Figure 19: Visualization of the whole training-free face ID guidance process using FreeDoM in Fig. 18. We first decode the clean latent code  $\mathbf{x}_{0|t}$  into the image domain. Then we detect the position of the human face and the corresponding landmarks. After getting the landmarks, we compute the affine parameters, which are used to perform an affine transformation to extract the aligned face area from the original decoded image. Finally, we compute the ID-based energy function between the aligned and reference faces. The gradient of the energy function to  $\mathbf{x}_t$  will be used to update  $\mathbf{x}_{t-1}$ . Note that the computation of the Decoder and affine transformation is all differentiable, so the energy gradient to  $\mathbf{x}_t$  is computable. **Zoom in for best view.**## Appendix B. Relationship between FreeDoM and Zero-Shot Image Restoration Methods

The proposed FreeDoM is a framework that can support various conditions, including the degraded images in the image restoration tasks. Many existing zero-shot image restoration methods [5, 6, 7, 8, 19, 24, 39, 41, 44, 43] can be considered special cases of FreeDoM. Their idea can be summarized as updating the clean intermediate result  $\mathbf{x}_{0|t}$  to meet the data consistency constraint,  $\mathbf{y} = \mathcal{A}(\mathbf{x}_{0|t})$ , where  $\mathbf{y}$  is a degraded image and  $\mathcal{A}(\cdot)$  is a linear or non-linear degradation operator. When dealing with linear degradation, the degradation operator  $\mathcal{A}(\cdot)$  can be written into a matrix  $\mathbf{A}$ .
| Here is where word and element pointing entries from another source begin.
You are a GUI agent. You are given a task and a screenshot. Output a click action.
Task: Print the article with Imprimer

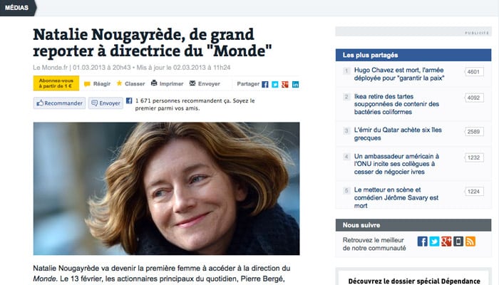point(167,83)
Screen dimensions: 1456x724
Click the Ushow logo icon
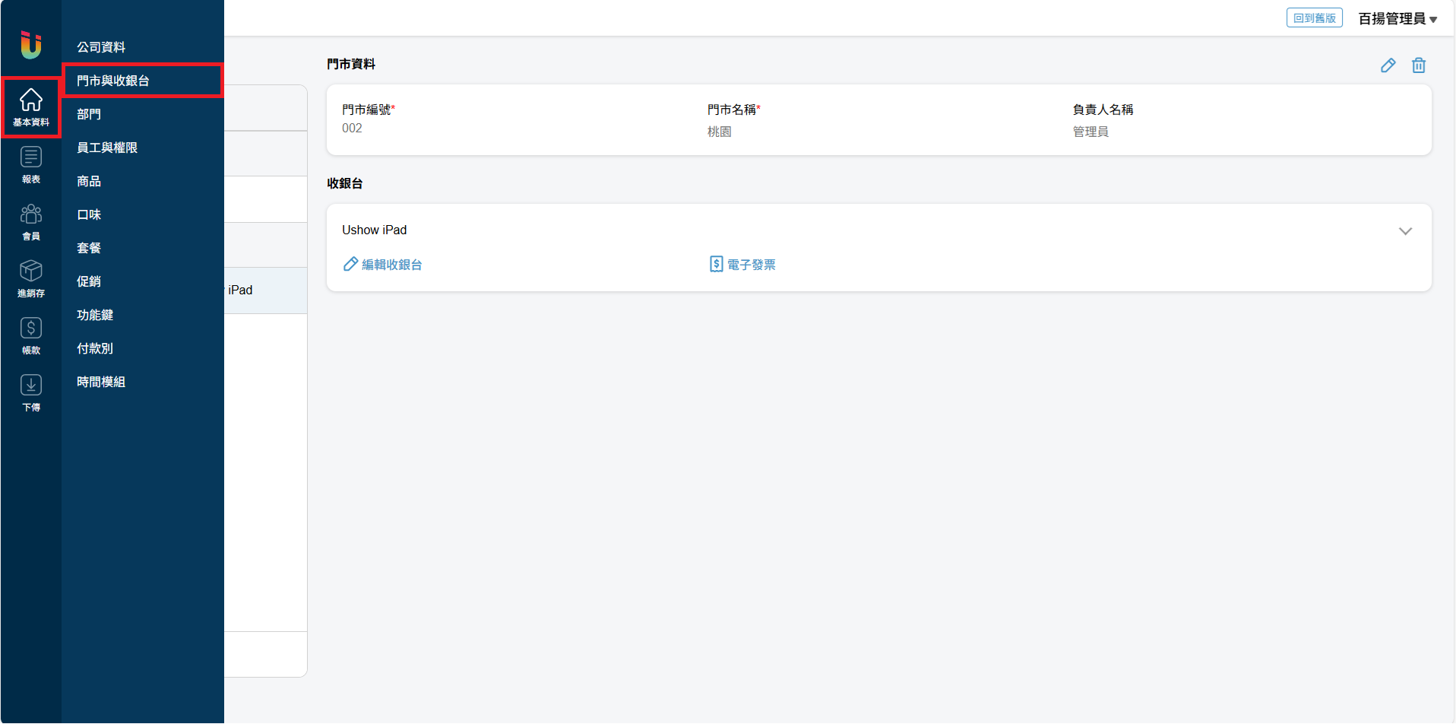(30, 45)
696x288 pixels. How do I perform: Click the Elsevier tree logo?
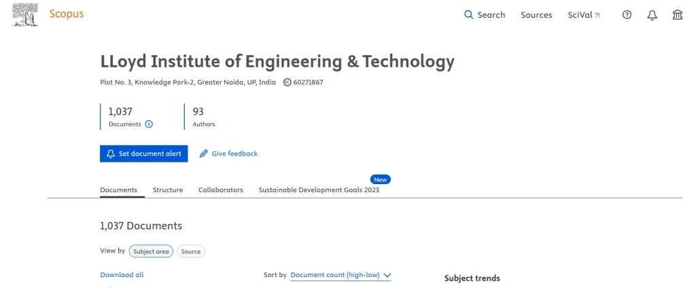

Since the image restoration tasks can also be seen as particular conditional generation tasks, these zero-shot image restoration methods can also be explained using the framework of FreeDoM. Take two typical examples: DPS [6] uses  $-\nabla_{\mathbf{x}_t} \|\mathbf{y} - \mathcal{A}(\mathbf{x}_{0|t})\|_2^2$  to update the intermediate results, which can be interpreted as a distance measurement function without learning parameters to improve the matching degree between the restored image  $\mathbf{x}_{0|t}$  and the degraded image  $\mathbf{y}$  in the measurement space; DDNM [44] obtains that the update direction for linear noiseless tasks is  $-\mathbf{A}^\dagger(\mathbf{A}\mathbf{x}_{0|t} - \mathbf{y})$  through the derivation of Range-Null Space Decomposition, which can also be interpreted as an approximated analytical solution of the gradient of the distance measurement function in DPS on linear cases.